This speech was authentic Cameron. It was the most modernising speech that he has given since becoming Prime Minister and an attempt to reposition the Tories as the party of ‘true equality’. It was a return to the approach that characterised his leadership before the financial crash of 2008.
Traditional Tory thinking has always been that if you work hard you get on, that you can pull yourselves up by your bootstraps. But this speech argued that for some people in society this simply isn’t true, that they find their opportunities blocked at every turn. Cameron cited the example of a black girl who had to change her name to Elizabeth before she got any job interviews. Ameet Gill, Cameron’s director of strategy and one of the architects of the speech, along with Jessica Cunniffe, is fond of quoting the Martin Luther King line that ‘it’s all right to tell a man to lift himself by his own bootstraps, but it is a cruel jest to say to a bootless man that he ought to lift himself by his own bootstraps.’

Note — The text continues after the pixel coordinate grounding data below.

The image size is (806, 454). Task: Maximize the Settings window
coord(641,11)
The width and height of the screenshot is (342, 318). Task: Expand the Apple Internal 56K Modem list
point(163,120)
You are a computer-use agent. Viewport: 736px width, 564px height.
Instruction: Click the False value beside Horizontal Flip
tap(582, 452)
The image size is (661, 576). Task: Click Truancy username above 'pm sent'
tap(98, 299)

Throughout the speech Cameron used the kind of statistics that you would expect an opposition leader to use—three babies a day are born in Britain addicted to heroin, 70% of prostitutes were once in care, half of criminals reoffend within a year of being released—to make his argument about the scale of social reform that is needed in Britain. Listening to him, you were left in no doubt that it is this, and not the economy, that really fires him up. It was striking that Michael Howard’s former special adviser was willingly to declare that the prison ‘system is still not working’.
Politically, the aim of this speech was to peel off voters from Labour and establish an era of Tory hegemony. After the speech, one Cabinet Minister declared to me, ‘We will dominate the centre ground’. The speech contained specific pitches to groups of voters that the Tories believe they can now win over because of Corbyn’s election as Labour leader.

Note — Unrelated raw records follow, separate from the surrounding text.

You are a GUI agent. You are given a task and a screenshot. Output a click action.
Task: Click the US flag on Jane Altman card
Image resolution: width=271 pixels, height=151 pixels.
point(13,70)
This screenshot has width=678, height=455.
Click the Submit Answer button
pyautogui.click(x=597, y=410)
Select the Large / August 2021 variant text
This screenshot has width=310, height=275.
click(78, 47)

Having won a majority, the Tory party is now prepared to trust Cameron’s instincts. When he talked about ‘true equality’, not a naturally Tory phrase, they rose and gave him a standing ovation. The only cloud on his horizon, though, is Europe. The section in the speech on the renegotiation was strikingly thin and very short on detail.
But there’s no disputing that Cameron leaves Manchester as the dominant figure in both his party and British politics. If he can deliver the social reforms that he set out today, then he will have changed both his party and the country.